## Given text:
──────────

2013 International Origin
| England | Exiles |
| England |  |
| 30 | 10 |
- Date: 14 June 2013
- Venue: Halliwell Jones Stadium, Warrington
- Man of the Match: Sam Tomkins (England)
- Referee: Richard Silverwood (England)
- Attendance: 7,926

= 2013 International Origin =

Rugby league match

The 2013 International Origin was the third and final edition of International Origin between England and Exiles. For 2013, the competition had reverted to a single-match format and aimed to give England a good mid-season test in preparation for the 2013 Rugby League World Cup in November. The match was played on 14 June 2013 at the Halliwell Jones Stadium.

──────────

Stored records:
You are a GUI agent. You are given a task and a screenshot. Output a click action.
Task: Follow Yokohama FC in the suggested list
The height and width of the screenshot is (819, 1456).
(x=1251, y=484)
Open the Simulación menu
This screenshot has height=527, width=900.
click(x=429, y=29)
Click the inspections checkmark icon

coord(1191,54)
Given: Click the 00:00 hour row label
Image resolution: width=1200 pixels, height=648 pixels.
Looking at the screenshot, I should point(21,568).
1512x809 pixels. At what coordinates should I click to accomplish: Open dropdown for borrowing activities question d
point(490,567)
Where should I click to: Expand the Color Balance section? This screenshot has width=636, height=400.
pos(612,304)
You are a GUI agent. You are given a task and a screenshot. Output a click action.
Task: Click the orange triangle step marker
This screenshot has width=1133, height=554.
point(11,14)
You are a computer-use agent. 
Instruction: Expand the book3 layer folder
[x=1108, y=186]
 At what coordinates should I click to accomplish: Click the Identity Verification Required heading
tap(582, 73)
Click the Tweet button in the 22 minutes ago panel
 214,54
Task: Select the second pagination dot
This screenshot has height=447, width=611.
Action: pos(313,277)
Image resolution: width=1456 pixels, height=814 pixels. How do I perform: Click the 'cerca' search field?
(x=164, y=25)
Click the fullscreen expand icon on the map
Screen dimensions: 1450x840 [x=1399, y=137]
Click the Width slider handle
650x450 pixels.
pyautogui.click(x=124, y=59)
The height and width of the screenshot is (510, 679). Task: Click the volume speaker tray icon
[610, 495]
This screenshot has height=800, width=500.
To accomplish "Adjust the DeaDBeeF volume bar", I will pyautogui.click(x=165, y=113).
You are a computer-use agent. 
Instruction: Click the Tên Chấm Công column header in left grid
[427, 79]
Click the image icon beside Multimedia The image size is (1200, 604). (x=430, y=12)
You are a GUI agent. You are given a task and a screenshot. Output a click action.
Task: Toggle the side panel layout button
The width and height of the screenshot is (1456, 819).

──────────

## Tasks and exercises:
1. Answer these questions using the 2013 International Origin text:
(a) What was the attendance at the match?
(b) Who refereed the match?
(c) Which tournament was the match meant to help England prepare for?
2. Please print everything from "- Attendance: 7,926" down to "Halliwell Jones Stadium." in the 2013 International Origin text.

## Expected answers:
1.
(a) 7,926
(b) Richard Silverwood (England)
(c) The 2013 Rugby League World Cup in November

2.
- Attendance: 7,926

= 2013 International Origin =

Rugby league match

The 2013 International Origin was the third and final edition of International Origin between England and Exiles. For 2013, the competition had reverted to a single-match format and aimed to give England a good mid-season test in preparation for the 2013 Rugby League World Cup in November. The match was played on 14 June 2013 at the Halliwell Jones Stadium.